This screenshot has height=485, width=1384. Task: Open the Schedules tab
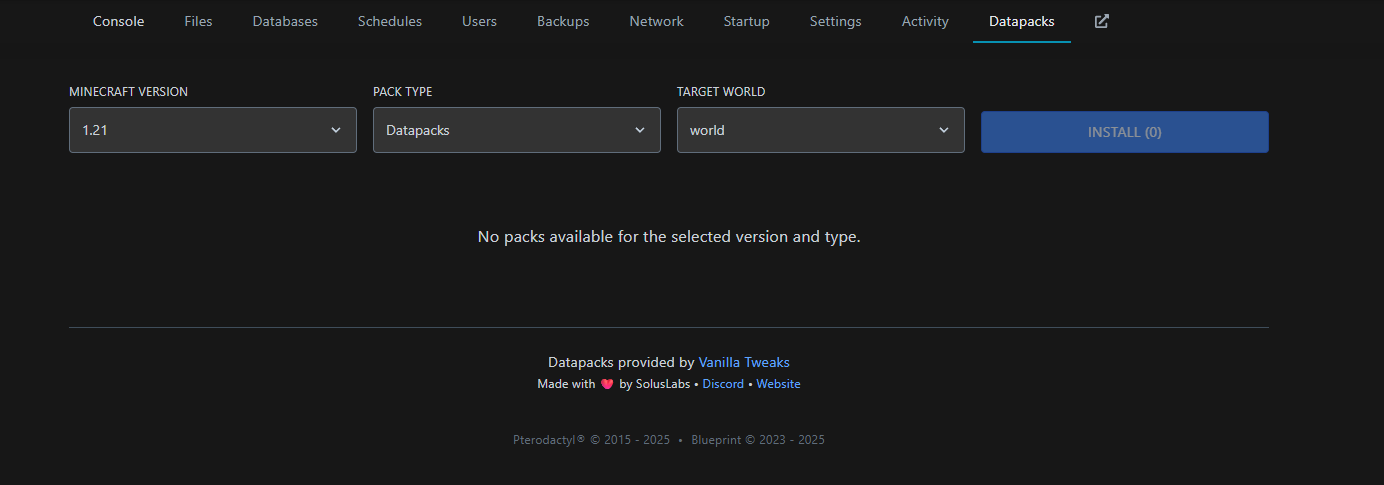point(390,21)
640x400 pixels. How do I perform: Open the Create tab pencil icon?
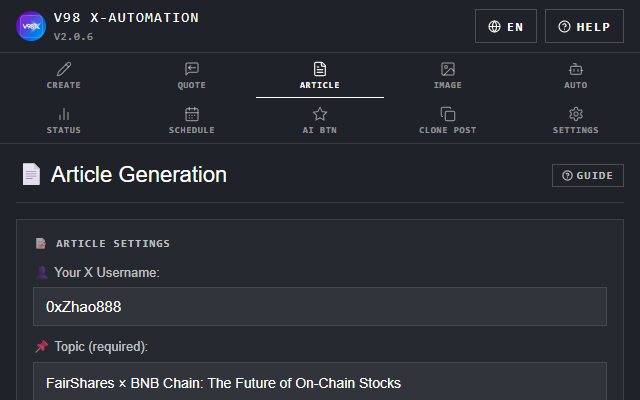coord(64,69)
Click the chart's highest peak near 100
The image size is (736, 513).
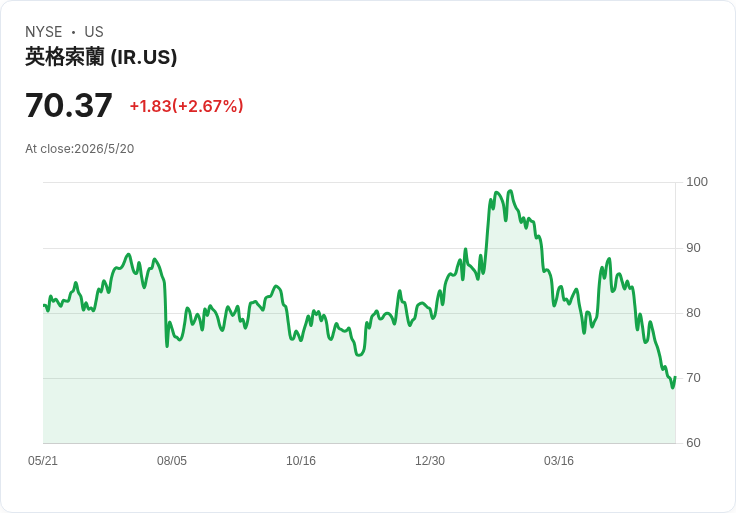pyautogui.click(x=511, y=191)
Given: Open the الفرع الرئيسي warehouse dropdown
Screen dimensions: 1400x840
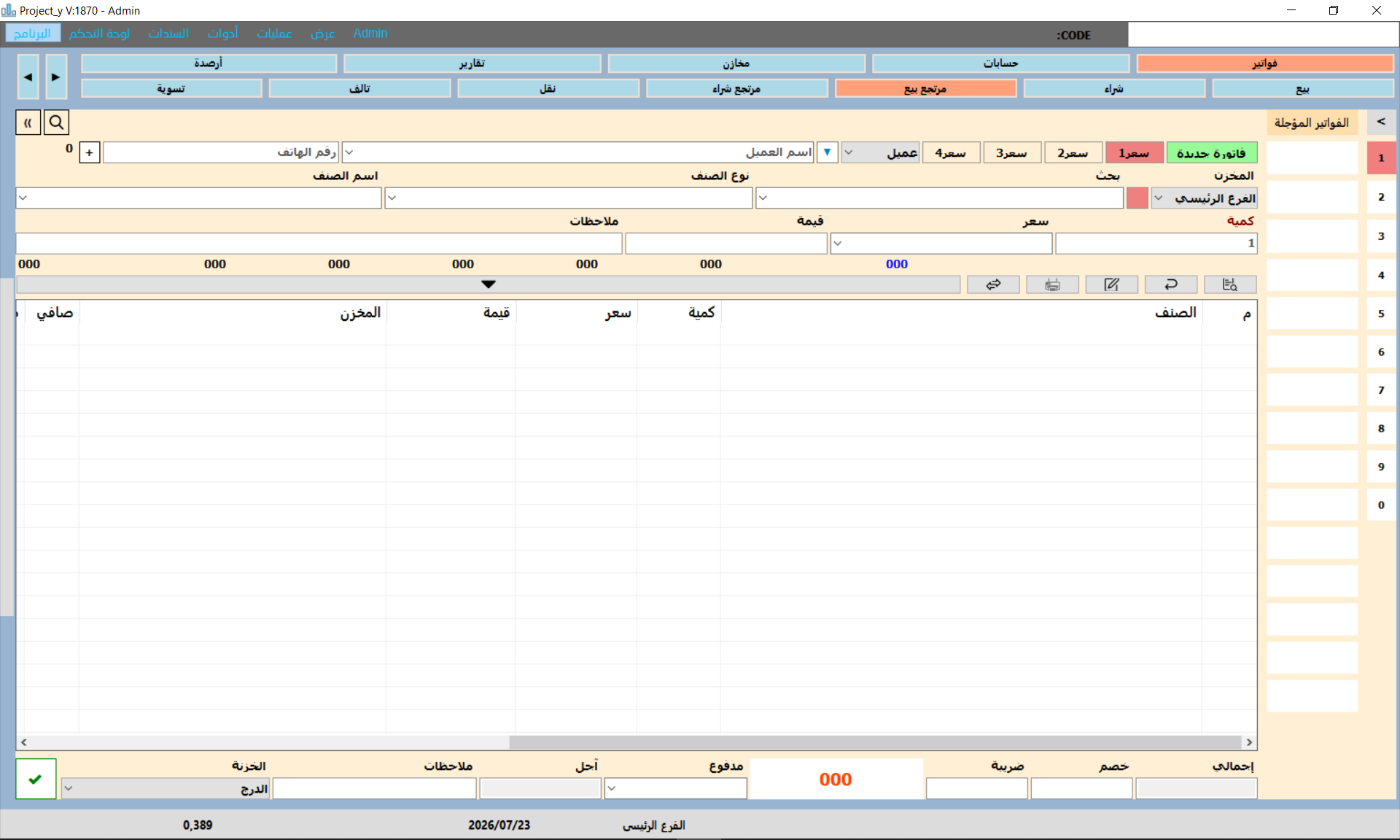Looking at the screenshot, I should [x=1204, y=198].
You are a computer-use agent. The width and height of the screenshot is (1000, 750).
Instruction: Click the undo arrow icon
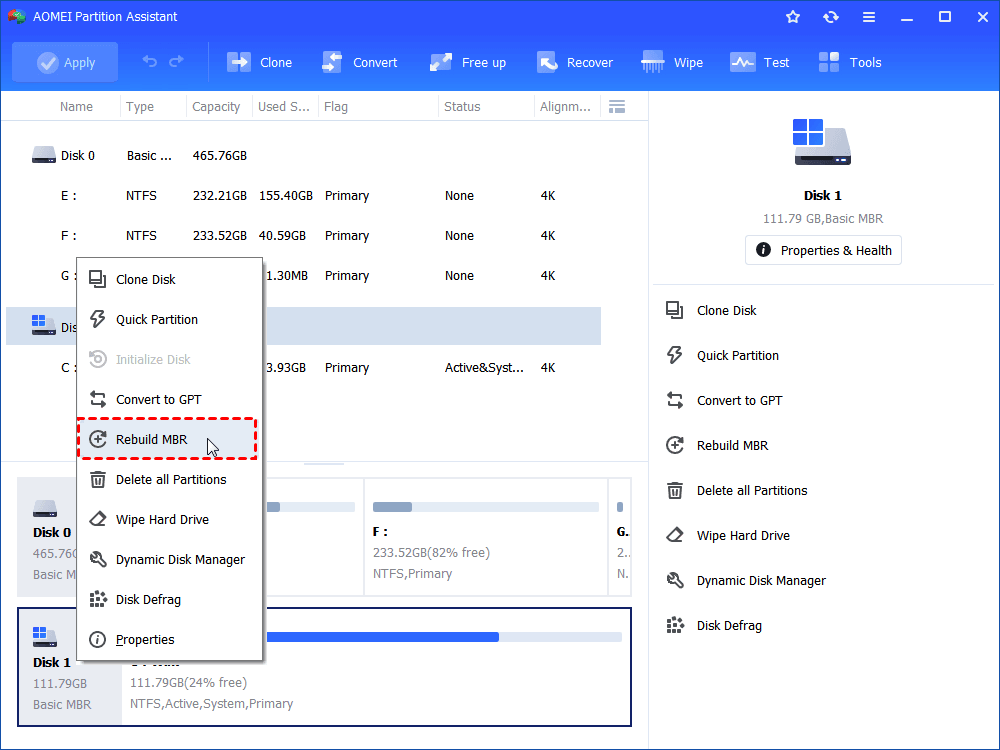pyautogui.click(x=150, y=62)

• _Exercise objective_: Repeat the material exactly. Any picture in it should be dropped.

• _Response box_:
This screenshot has height=485, width=1384. Task: Open the Schedules tab
point(390,21)
640x400 pixels. How do I perform: Open the Create tab pencil icon?
coord(64,69)
Click the chart's highest peak near 100
The image size is (736, 513).
pyautogui.click(x=511, y=191)
Given: Open the الفرع الرئيسي warehouse dropdown
Screen dimensions: 1400x840
Looking at the screenshot, I should [x=1204, y=198].
You are a computer-use agent. The width and height of the screenshot is (1000, 750).
Instruction: Click the undo arrow icon
pyautogui.click(x=150, y=62)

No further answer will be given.